▸ YOUR GOAL:
Report the count of lines below in which the string "Select" occurs; include nothing else.
:: TASK MATERIAL
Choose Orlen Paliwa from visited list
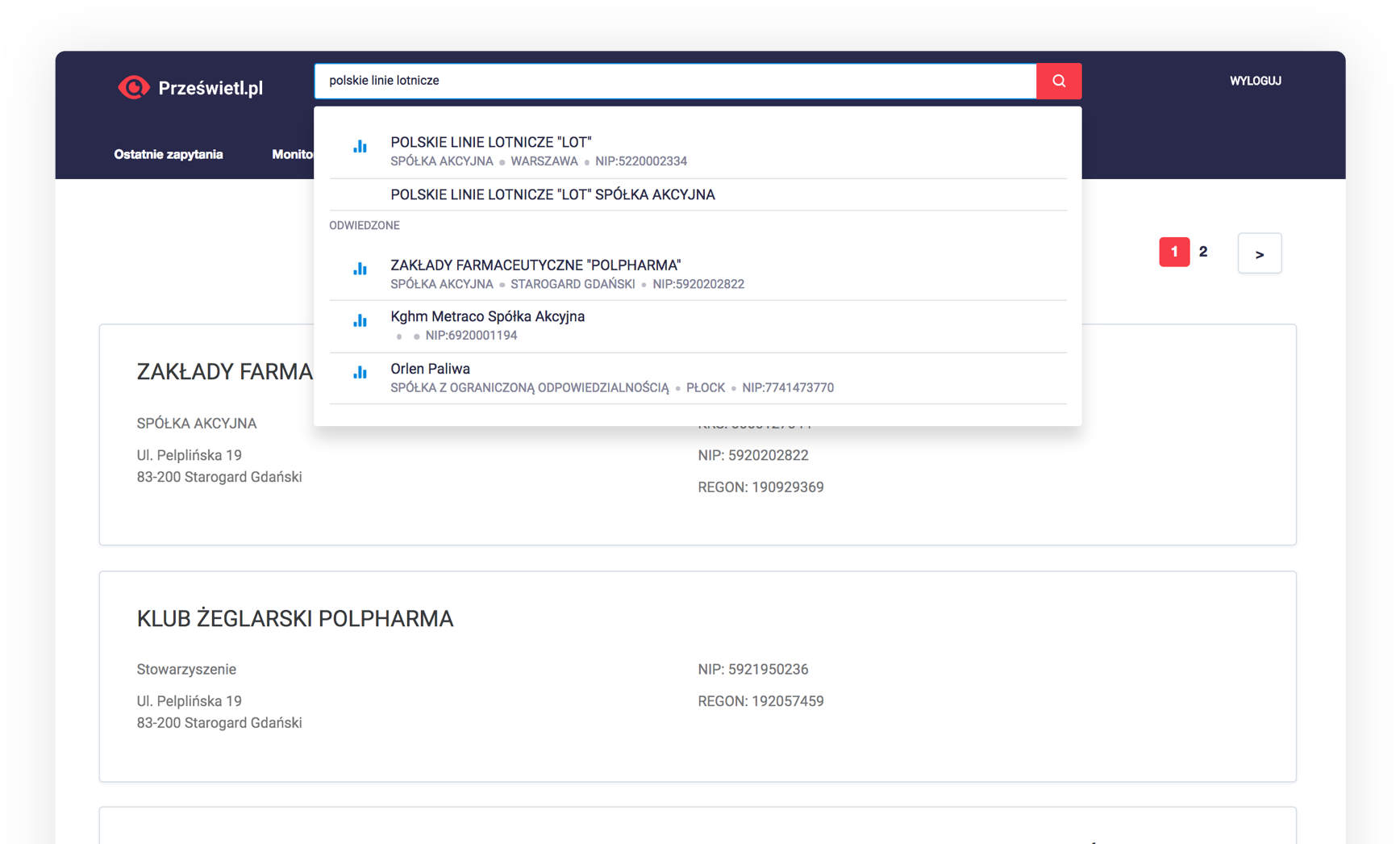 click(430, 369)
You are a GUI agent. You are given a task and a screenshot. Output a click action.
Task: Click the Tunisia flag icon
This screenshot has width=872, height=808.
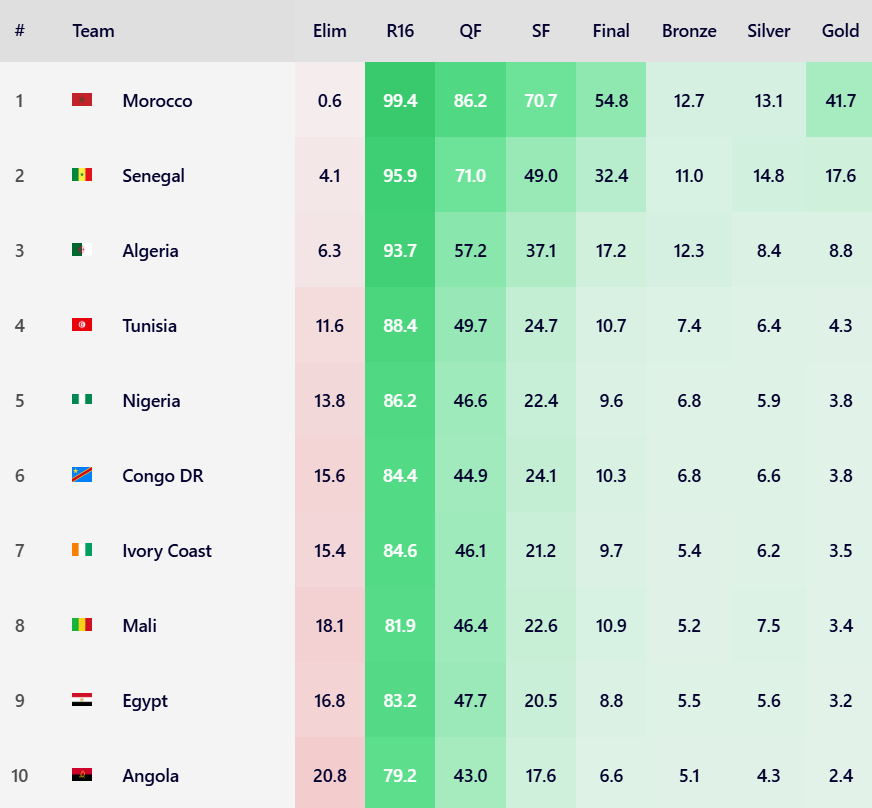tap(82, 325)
::::
:: TASK MATERIAL
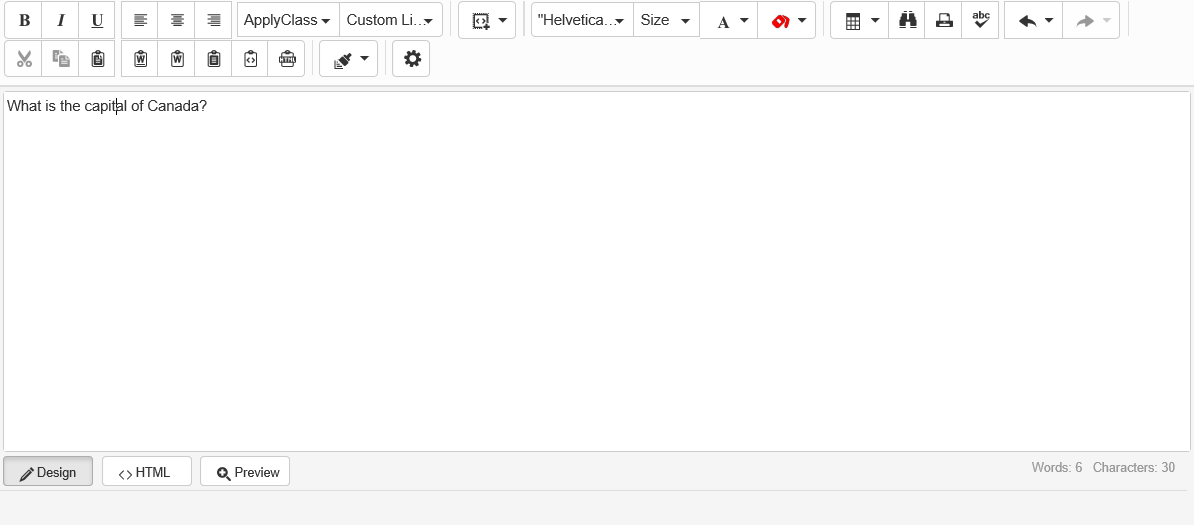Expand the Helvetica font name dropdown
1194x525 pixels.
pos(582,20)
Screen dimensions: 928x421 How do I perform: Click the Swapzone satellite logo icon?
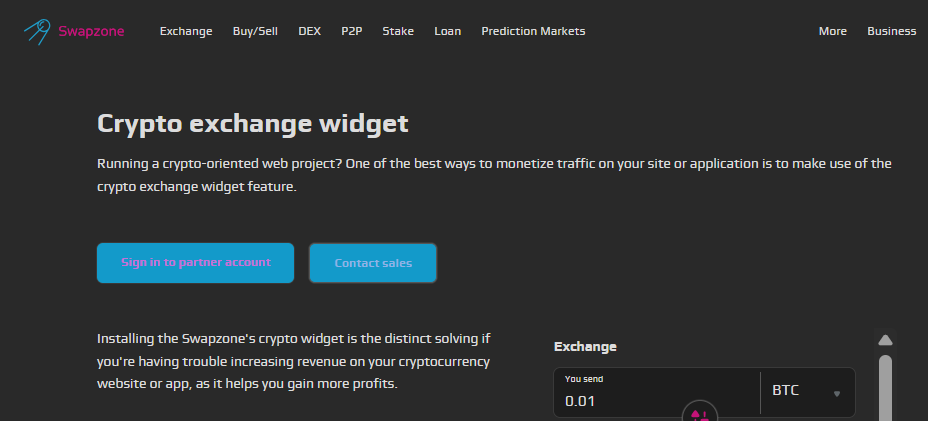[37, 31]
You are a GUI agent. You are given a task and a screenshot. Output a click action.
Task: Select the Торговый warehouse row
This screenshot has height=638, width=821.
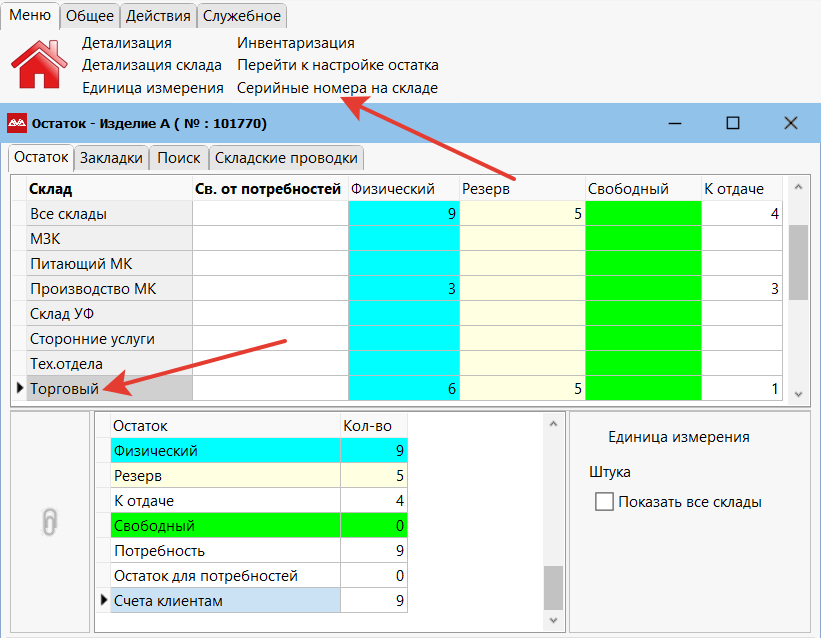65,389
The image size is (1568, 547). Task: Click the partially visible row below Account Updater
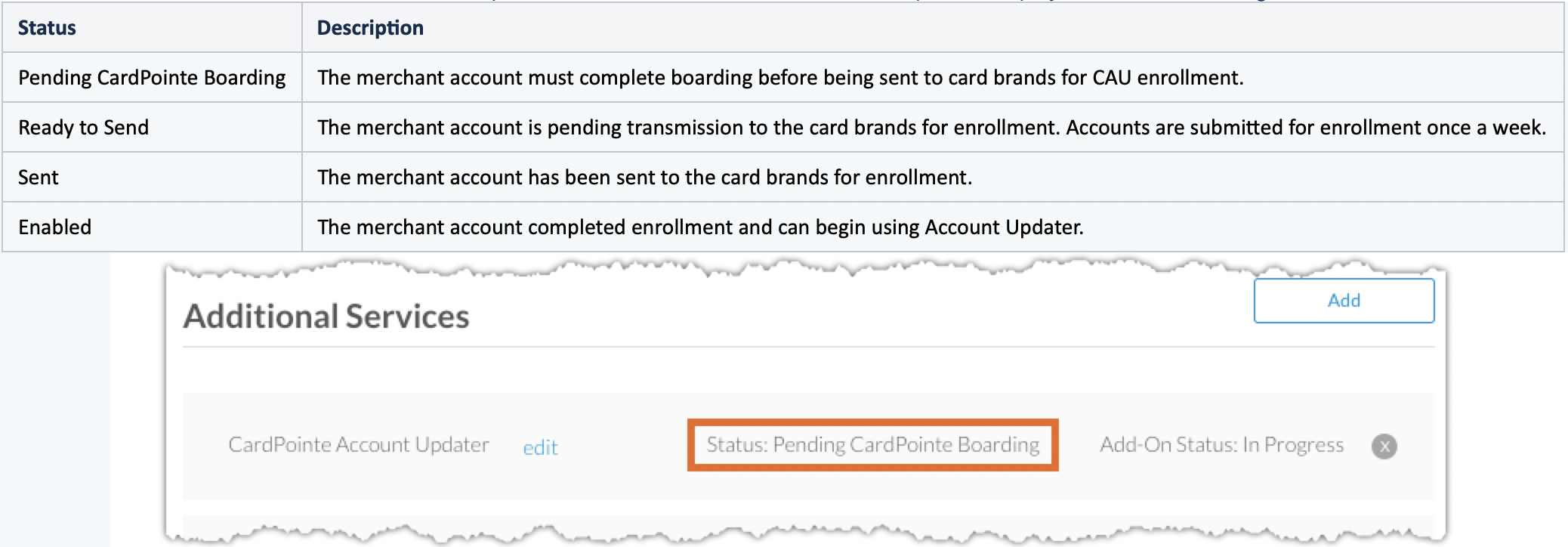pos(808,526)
::::
:: TASK MATERIAL
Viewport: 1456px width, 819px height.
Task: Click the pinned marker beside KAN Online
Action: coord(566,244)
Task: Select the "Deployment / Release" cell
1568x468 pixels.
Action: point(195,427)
::::
▸ YOUR RESPONSE:
2